*** Opening of Extracted data ***

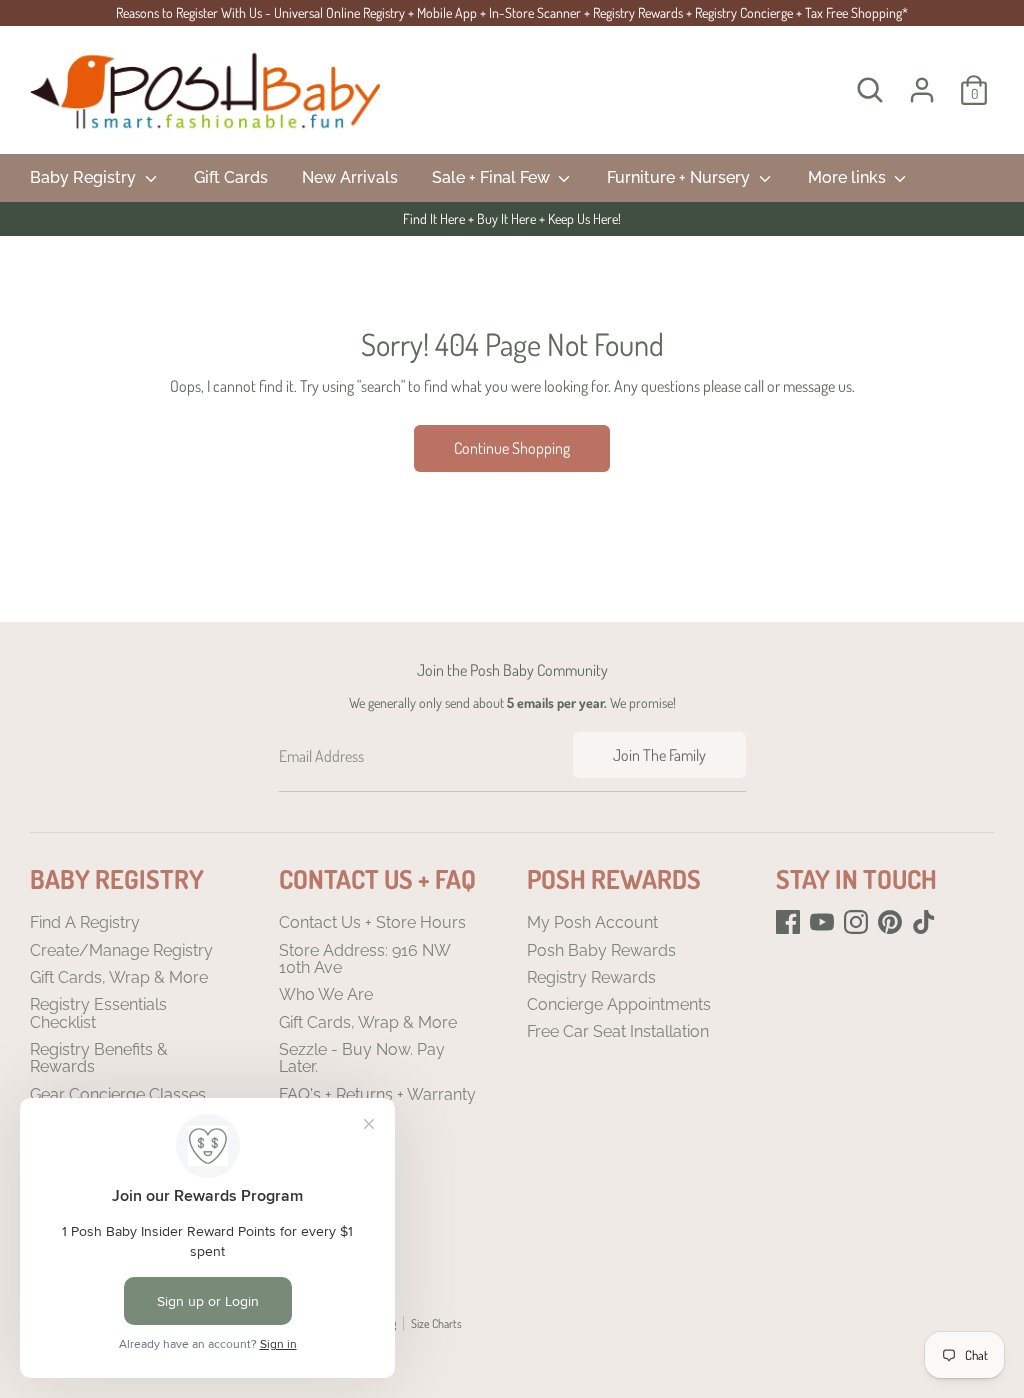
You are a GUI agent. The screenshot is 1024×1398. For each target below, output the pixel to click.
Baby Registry (85, 177)
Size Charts (436, 1323)
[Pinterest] (890, 922)
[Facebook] (788, 922)
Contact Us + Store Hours (372, 922)
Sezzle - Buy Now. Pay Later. (362, 1058)
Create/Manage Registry (121, 950)
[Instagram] (856, 922)
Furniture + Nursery (680, 177)
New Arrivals (350, 177)
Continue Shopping (512, 448)
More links (849, 177)
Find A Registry (85, 922)
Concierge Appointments (619, 1004)
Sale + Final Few (493, 177)
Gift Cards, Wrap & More (119, 977)
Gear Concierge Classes (118, 1094)
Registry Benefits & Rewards (99, 1058)
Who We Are (326, 994)
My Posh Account (592, 922)
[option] (512, 219)
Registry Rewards (591, 977)
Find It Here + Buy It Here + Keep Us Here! (512, 218)
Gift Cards (231, 177)
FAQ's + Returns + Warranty (377, 1094)
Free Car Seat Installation (618, 1031)
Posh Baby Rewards (601, 950)
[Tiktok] (924, 922)
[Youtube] (822, 922)
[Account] (922, 90)
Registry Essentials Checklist (98, 1013)
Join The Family (659, 755)
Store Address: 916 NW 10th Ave (364, 959)
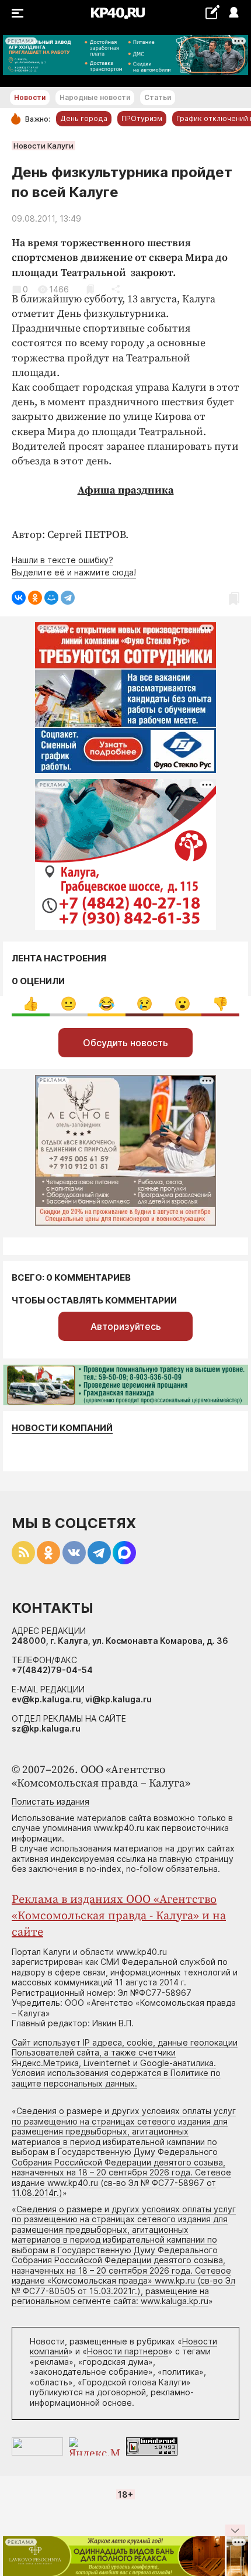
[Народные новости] (212, 12)
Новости (30, 97)
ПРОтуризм (141, 118)
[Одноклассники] (35, 598)
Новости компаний (62, 1427)
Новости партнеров (127, 2351)
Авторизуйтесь (125, 1326)
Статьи (157, 97)
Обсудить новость (125, 1043)
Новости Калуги (43, 145)
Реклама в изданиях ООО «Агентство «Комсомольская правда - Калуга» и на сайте (119, 1916)
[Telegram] (68, 598)
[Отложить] (90, 289)
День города (83, 118)
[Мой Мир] (51, 598)
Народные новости (95, 97)
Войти (233, 13)
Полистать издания (50, 1801)
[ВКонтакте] (19, 598)
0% (31, 1004)
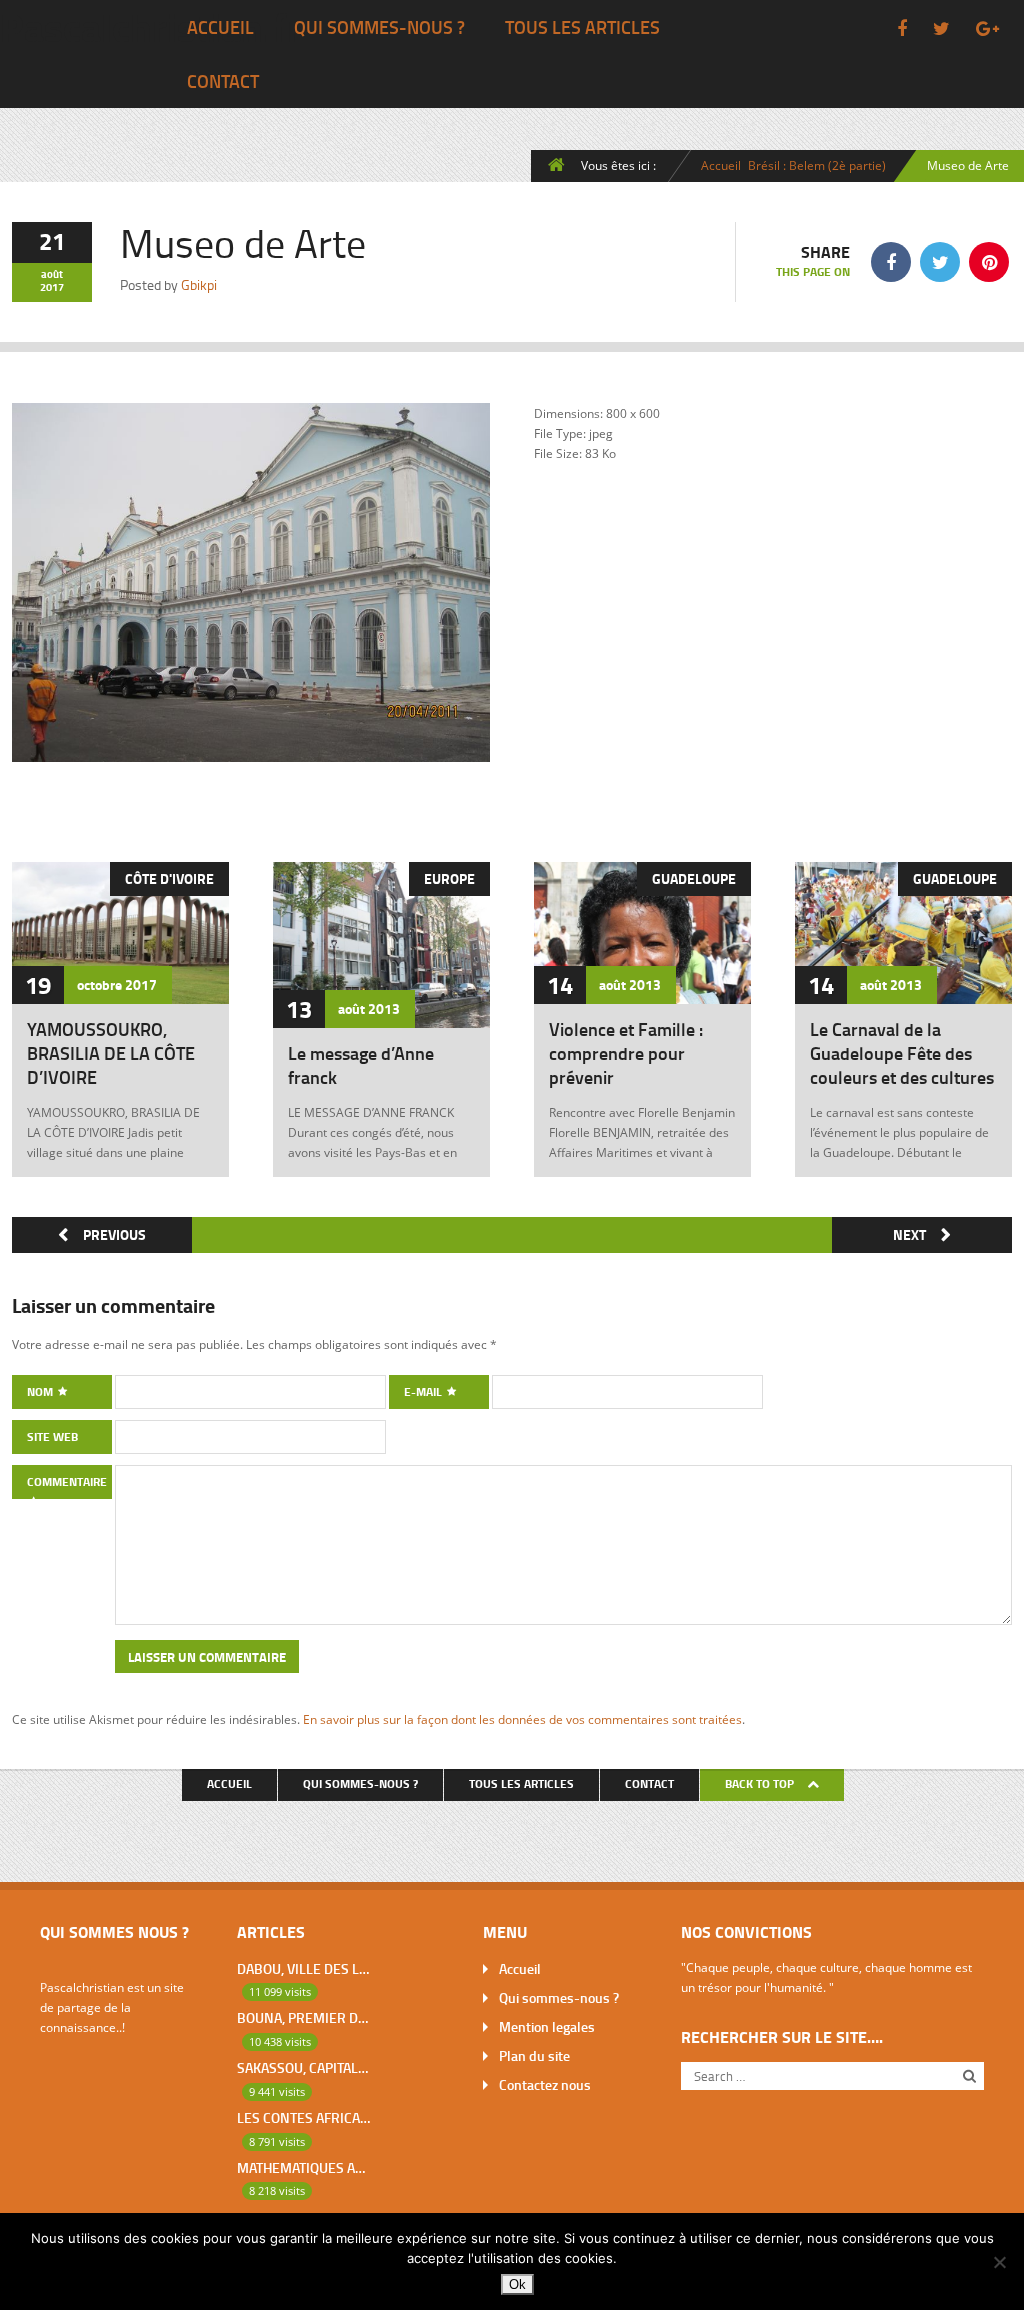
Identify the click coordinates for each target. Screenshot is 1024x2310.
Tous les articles (582, 27)
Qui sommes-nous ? (379, 27)
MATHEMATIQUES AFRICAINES (303, 2167)
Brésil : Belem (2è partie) (817, 165)
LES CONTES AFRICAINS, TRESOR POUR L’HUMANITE (303, 2117)
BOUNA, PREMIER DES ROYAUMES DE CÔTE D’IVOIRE (303, 2017)
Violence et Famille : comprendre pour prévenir (626, 1053)
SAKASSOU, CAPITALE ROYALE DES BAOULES (303, 2067)
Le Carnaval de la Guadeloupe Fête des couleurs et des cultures (902, 1053)
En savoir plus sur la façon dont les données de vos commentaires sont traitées (522, 1719)
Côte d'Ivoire (169, 878)
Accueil (220, 27)
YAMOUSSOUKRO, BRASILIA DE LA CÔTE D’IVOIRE (111, 1053)
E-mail (424, 1391)
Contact (223, 81)
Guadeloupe (694, 878)
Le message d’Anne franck (361, 1065)
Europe (449, 878)
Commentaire (67, 1481)
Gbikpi (199, 284)
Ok (517, 2284)
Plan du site (534, 2055)
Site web (52, 1436)
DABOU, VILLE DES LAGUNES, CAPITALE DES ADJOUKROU (303, 1968)
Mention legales (547, 2026)
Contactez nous (545, 2084)
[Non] (999, 2262)
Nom (41, 1391)
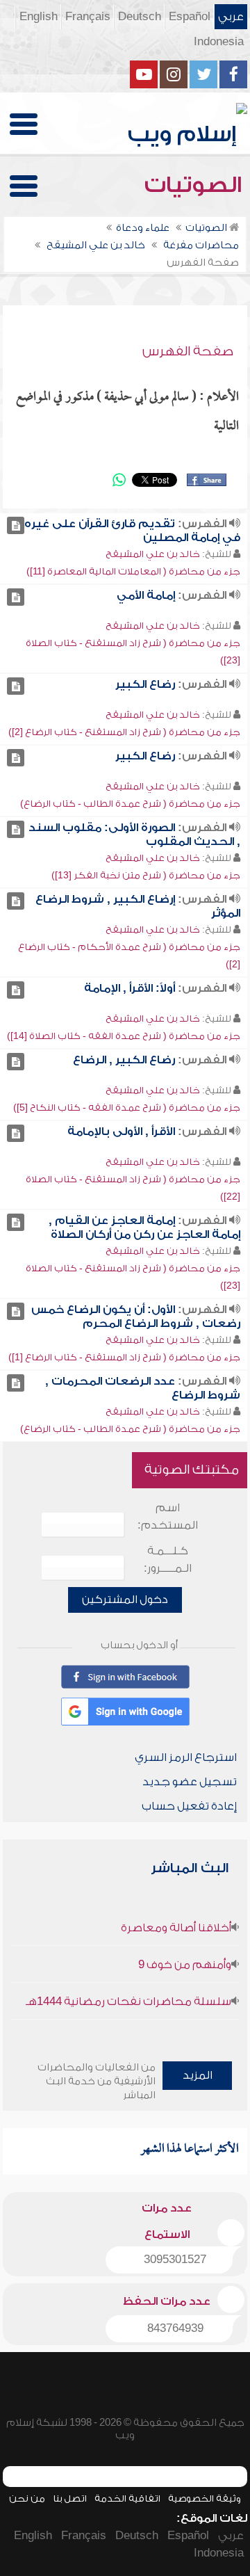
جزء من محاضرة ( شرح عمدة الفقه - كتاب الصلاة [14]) (123, 1036)
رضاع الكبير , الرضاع (124, 1060)
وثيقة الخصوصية (204, 2498)
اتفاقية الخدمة (127, 2498)
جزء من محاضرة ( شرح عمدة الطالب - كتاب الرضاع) (130, 803)
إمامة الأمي (146, 595)
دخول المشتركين (125, 1599)
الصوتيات (195, 185)
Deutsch (139, 16)
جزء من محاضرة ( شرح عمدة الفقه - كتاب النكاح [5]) (126, 1107)
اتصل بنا (70, 2498)
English (38, 16)
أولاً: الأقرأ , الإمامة (129, 988)
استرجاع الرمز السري (186, 1757)
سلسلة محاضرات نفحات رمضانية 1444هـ (128, 2001)
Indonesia (219, 41)
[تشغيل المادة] (15, 525)
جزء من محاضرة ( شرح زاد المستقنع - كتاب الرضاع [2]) (124, 732)
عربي (231, 16)
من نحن (27, 2498)
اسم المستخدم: (168, 1516)
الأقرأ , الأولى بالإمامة (121, 1131)
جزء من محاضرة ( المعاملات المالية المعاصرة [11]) (133, 571)
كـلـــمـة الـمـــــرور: (168, 1560)
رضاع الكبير (145, 684)
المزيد (197, 2075)
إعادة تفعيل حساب (189, 1806)
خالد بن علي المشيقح (153, 554)
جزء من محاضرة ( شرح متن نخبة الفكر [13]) (145, 875)
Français (87, 16)
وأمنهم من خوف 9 (184, 1964)
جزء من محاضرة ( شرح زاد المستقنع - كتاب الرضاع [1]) (124, 1357)
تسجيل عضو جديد (189, 1782)
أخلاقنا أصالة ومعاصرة (176, 1928)
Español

*** Close of Extracted data ***

■ **What is required**
Where in the records does the word "Guadeloupe" appear? Copy each line that holds it.

■ **Written response**
Le Carnaval de la Guadeloupe Fête des couleurs et des cultures (902, 1053)
Guadeloupe (694, 878)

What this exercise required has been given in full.